Scan the lines below for the string "will" and copy every one that has it.
### PROVIDED DATA
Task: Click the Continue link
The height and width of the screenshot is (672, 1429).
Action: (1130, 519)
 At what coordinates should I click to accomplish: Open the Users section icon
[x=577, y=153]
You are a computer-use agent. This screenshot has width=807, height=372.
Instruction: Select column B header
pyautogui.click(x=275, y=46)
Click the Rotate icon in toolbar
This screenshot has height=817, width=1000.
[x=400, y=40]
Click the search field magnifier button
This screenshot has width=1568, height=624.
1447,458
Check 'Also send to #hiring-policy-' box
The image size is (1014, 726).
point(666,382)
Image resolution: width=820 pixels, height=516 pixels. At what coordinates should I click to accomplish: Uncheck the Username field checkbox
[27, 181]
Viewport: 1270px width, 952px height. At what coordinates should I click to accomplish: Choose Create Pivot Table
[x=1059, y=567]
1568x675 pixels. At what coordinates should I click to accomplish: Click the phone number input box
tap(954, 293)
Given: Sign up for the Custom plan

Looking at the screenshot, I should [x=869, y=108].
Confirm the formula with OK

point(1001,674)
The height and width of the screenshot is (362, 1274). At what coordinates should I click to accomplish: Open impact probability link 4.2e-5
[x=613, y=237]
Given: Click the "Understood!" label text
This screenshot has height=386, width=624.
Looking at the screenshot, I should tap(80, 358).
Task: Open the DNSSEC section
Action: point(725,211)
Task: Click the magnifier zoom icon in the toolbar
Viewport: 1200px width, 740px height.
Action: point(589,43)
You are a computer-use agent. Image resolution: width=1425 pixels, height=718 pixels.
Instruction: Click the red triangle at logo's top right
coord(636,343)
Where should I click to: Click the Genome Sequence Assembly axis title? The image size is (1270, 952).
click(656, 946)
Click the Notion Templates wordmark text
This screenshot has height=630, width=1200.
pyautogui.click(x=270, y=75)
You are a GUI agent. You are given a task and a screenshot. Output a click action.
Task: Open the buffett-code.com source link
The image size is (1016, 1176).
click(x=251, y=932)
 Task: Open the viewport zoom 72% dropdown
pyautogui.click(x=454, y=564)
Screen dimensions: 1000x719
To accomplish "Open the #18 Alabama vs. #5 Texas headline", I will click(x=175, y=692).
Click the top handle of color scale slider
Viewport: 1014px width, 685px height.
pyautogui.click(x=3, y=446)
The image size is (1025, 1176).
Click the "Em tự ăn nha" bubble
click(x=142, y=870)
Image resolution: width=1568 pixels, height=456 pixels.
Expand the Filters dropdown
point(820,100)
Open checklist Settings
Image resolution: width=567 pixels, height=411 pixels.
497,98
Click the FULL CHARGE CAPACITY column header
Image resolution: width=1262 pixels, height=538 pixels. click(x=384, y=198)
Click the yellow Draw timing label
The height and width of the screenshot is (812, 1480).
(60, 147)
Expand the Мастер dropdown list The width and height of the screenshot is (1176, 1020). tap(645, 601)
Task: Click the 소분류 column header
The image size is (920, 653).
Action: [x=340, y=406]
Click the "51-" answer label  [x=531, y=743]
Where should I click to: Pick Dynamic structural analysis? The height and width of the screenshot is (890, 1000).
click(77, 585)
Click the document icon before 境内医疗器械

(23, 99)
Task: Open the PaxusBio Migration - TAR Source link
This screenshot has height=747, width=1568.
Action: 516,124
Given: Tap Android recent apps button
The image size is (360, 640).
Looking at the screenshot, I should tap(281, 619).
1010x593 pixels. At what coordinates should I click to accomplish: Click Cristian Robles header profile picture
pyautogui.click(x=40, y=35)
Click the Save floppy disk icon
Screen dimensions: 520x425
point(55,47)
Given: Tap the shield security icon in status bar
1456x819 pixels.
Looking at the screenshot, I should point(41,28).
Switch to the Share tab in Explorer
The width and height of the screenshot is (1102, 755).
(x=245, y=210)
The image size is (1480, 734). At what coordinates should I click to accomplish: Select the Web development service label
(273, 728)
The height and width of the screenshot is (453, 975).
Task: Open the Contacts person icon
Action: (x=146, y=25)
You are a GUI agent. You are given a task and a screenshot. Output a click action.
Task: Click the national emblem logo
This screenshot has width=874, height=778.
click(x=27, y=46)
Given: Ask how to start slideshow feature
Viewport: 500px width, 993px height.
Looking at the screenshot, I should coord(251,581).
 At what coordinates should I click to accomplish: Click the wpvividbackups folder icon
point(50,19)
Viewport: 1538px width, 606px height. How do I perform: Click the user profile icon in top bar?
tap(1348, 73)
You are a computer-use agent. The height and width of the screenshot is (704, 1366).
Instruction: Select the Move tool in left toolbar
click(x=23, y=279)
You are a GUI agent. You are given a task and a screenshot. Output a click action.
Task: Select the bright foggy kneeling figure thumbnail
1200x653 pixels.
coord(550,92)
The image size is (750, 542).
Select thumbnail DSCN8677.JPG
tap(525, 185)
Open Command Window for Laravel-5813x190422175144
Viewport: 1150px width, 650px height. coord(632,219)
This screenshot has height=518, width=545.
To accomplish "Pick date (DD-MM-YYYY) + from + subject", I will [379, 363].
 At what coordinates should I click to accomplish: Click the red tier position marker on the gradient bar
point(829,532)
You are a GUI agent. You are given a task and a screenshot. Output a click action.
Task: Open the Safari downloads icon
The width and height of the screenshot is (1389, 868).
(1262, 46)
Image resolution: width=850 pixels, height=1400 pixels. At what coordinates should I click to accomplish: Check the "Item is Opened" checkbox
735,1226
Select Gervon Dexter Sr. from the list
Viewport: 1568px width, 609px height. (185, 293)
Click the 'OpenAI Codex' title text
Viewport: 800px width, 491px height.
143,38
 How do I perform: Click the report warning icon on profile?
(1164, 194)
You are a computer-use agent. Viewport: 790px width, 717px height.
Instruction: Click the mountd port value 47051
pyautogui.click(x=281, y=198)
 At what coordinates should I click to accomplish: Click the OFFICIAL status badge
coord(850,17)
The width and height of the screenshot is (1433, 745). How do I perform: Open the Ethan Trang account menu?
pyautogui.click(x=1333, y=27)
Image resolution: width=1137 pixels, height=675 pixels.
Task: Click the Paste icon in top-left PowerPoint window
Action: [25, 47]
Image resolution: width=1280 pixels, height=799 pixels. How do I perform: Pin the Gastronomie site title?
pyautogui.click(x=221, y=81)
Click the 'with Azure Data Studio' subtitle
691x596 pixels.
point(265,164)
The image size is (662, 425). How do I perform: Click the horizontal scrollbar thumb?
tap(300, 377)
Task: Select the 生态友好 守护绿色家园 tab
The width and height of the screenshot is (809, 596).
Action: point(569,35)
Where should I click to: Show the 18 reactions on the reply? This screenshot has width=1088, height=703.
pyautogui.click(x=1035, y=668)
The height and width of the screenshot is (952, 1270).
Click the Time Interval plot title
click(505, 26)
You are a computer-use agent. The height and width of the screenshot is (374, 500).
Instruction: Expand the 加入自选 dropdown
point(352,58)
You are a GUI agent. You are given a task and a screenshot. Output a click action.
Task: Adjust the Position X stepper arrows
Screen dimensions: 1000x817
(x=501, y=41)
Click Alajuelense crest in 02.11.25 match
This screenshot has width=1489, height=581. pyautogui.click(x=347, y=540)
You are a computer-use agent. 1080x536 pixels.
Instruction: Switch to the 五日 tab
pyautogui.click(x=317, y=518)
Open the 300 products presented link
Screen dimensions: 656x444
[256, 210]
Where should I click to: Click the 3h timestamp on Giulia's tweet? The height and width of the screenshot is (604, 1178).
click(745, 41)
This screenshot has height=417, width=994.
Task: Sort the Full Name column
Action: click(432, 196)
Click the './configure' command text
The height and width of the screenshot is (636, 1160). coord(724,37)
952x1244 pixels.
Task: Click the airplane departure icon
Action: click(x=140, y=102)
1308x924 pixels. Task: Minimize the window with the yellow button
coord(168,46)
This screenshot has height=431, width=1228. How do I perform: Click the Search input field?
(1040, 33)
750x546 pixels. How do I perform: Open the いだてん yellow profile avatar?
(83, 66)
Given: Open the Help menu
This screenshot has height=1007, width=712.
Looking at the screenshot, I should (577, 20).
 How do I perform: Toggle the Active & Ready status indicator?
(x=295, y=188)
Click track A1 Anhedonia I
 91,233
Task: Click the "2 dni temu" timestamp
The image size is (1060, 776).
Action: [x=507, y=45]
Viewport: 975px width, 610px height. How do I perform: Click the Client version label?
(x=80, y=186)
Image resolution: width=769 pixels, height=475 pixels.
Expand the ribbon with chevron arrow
######
§ WRITTEN RESPONSE
To accomplish "Open the #18 Alabama vs. #5 Texas headline", I will click(x=175, y=692).
To accomplish "Pick date (DD-MM-YYYY) + from + subject", I will [379, 363].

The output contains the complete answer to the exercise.